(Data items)
....................
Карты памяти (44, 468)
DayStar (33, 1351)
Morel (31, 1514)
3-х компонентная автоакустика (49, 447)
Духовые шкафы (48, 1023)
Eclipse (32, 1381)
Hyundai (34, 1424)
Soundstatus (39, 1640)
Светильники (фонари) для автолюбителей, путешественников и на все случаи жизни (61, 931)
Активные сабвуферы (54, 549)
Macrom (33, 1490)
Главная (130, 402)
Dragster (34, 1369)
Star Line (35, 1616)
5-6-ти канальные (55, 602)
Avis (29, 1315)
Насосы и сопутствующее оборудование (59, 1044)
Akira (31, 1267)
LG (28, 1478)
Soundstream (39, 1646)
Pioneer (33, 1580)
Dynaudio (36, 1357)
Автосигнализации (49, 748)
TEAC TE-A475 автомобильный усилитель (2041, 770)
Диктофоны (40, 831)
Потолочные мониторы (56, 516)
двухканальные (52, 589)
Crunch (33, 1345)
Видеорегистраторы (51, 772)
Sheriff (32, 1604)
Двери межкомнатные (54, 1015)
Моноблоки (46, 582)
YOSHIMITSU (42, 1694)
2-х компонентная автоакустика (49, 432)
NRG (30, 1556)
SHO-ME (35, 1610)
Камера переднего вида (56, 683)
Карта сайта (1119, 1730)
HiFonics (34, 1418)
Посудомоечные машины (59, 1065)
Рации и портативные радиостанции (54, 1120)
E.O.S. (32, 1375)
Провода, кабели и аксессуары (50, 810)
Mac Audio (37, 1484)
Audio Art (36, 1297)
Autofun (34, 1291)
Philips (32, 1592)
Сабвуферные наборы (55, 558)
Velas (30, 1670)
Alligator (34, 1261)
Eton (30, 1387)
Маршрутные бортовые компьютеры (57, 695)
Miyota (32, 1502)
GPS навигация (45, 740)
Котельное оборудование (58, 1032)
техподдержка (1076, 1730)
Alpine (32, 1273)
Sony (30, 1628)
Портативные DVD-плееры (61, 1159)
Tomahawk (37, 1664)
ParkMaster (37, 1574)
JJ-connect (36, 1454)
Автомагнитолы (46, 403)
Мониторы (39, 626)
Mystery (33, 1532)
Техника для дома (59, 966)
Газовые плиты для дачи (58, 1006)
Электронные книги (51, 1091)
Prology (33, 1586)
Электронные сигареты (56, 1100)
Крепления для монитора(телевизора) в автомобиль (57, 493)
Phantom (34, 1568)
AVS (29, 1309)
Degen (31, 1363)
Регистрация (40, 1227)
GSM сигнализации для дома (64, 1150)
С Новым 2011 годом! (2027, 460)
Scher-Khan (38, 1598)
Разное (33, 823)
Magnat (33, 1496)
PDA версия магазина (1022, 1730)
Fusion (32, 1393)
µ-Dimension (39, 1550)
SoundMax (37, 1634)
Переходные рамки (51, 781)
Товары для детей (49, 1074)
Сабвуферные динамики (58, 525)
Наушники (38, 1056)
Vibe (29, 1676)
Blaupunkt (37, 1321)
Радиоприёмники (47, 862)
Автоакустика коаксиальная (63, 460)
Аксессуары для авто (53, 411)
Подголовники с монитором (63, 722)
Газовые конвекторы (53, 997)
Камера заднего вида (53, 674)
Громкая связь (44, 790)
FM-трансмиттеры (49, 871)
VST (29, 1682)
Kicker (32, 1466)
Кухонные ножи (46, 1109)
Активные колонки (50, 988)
....................
(Exercise aim)
Your answer is the line containing "Товары для детей (49, 1074)" plus every line after it through the end of the entries, given again exactly and alone.

(Expected answer)
Товары для детей (49, 1074)
Сабвуферные динамики (58, 525)
Наушники (38, 1056)
Vibe (29, 1676)
Blaupunkt (37, 1321)
Радиоприёмники (47, 862)
Автоакустика коаксиальная (63, 460)
Аксессуары для авто (53, 411)
Подголовники с монитором (63, 722)
Газовые конвекторы (53, 997)
Камера заднего вида (53, 674)
Громкая связь (44, 790)
FM-трансмиттеры (49, 871)
VST (29, 1682)
Kicker (32, 1466)
Кухонные ножи (46, 1109)
Активные колонки (50, 988)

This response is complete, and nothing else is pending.